Since its publication in 1987, Beloved has gained popularity among scholars and literary critics, so it’s no surprise that writers have published articles sharing their perspectives of the novel. A lot of the important conversations surrounding the novel focus on the psychological motivations of the characters, and the meanings that they convey. For example, Jennifer Holden-Kirwan, a lecturer at the University of California, Riverside, analyzes the psychological impact that slavery had on the characters in Beloved. In her paper, she points out that many critics believe that Beloved is “unquestionably the dead daughter’s spirit in human form” but that others believe the character to be a ghost from the slave ships of Sethe’s ancestry, which could be interpreted as a representation of the generations of slavery (Holden-Kirwan 418). Drawing from these two theories, Holden-Kirwan forms her own argument that Beloved is actually a combination of both Sethe’s mother and Sethe’s murdered daughter, referencing characters’ state of mind and thought processes. She cites Freudian ideas of repression like das Unheimliche, or uncanny experiences and feelings, to support her arguments that explain its lasting effects on Sethe’s behavior towards Beloved and Denver, as well as Denver’s lack of subjectivity. These psychological ideas are closely tied to identity.
Another piece that focuses on Sethe is by Mervyn Rothstein, a widely published New York Times author, who explores the topic of motherly love. Her article considers the key decision Sethe makes to kill her infant daughter. In addition to offering insight from Morrison herself, it too has relevance to the concept of identity, as the love that Sethe exhibited as a mother displaced her sense of self in this moment. Rothstein’s article poses the question of whether or not the murder was justified, and it offers a glimpse into Morrison’s response that Sethe had no right to do it, yet she herself “would have done the same” (Rothstein, “Toni Morrison…”). She remarks that mothers are good at nurturing and loving others but that their love can also work against them, suppressing their sense of self and placing it in someone else, whether it be a lover or a child.

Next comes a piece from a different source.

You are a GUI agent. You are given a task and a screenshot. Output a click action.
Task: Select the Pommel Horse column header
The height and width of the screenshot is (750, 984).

The other significant area of conversation on the topic revolves around modern day applications of the themes in Beloved. Linda Krumholz, a Visiting Assistant Professor of American Literature at Oberlin College, details Beloved’s cultural recollection of slavery in her article and ties it to tensions and racial inequality in America today. She argues that Sethe’s acknowledgement and overcoming of her past through the course of the novel (that the reader sees through interactions with Beloved) is a model for the reader “who must confront Sethe’s past as a part of our own past, a collective past that lives right here where we live” (Krumholz 395). In her eyes, the journey that the readers take when reading the novel mirrors the journey we must take as a society to overcome our racism.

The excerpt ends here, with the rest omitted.